Jack in the Box is planning a strategic overhaul due to struggling sales as customers reduce spending, leading to the planned closure of 150 to 200 underperforming locations, representing 10% of its restaurants.
The big picture: The closures are part of efforts to improve the company’s balance sheet, accelerate cash flow, and reduce debt by $300 million over the next two years, with 80 to 120 locations expected to shut down by the end of the year, particularly focusing on stores situated on the US West Coast.

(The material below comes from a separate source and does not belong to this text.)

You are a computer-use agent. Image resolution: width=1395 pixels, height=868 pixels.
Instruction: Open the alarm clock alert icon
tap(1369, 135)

- CEO Lance Tucker emphasized the goal of achieving consistent, net positive unit growth through these closures and restructuring efforts aimed at addressing financial challenges and fostering growth opportunities for the chain.
Go deeper: In addition to closing locations, Jack in the Box is exploring “strategic alternatives” for Del Taco, a Mexican-inspired chain acquired three years ago, citing rising inflation, tough competition from rivals like Taco Bell, and uncertainties about its future contributions to Jack in the Box’s bottom line as reasons for the potential sale.

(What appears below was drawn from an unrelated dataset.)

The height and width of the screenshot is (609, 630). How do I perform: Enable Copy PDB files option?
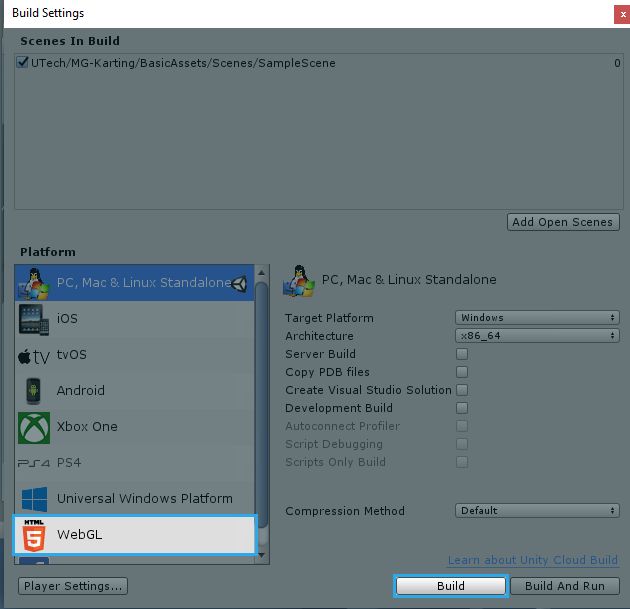point(462,372)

- The decision to explore selling Del Taco comes in the wake of pre-announced earnings showing a 3.6% drop in sales for the brand, leading to the discontinuation of financial guidance as the company evaluates options for its future.
- Jack in the Box also faced its own challenges, with sales dipping by 4.4% in the second quarter of 2025 and its stock price plummeting by 57% over the past year, reflecting broader struggles within the fast-food industry.
Zoom out: While competitors like McDonald’s and Chipotle reported sluggish performance at the beginning of the year, Taco Bell stands out with a forecasted 8% increase in sales driven by innovative menu offerings, showcasing disparities in performance within the fast-food sector.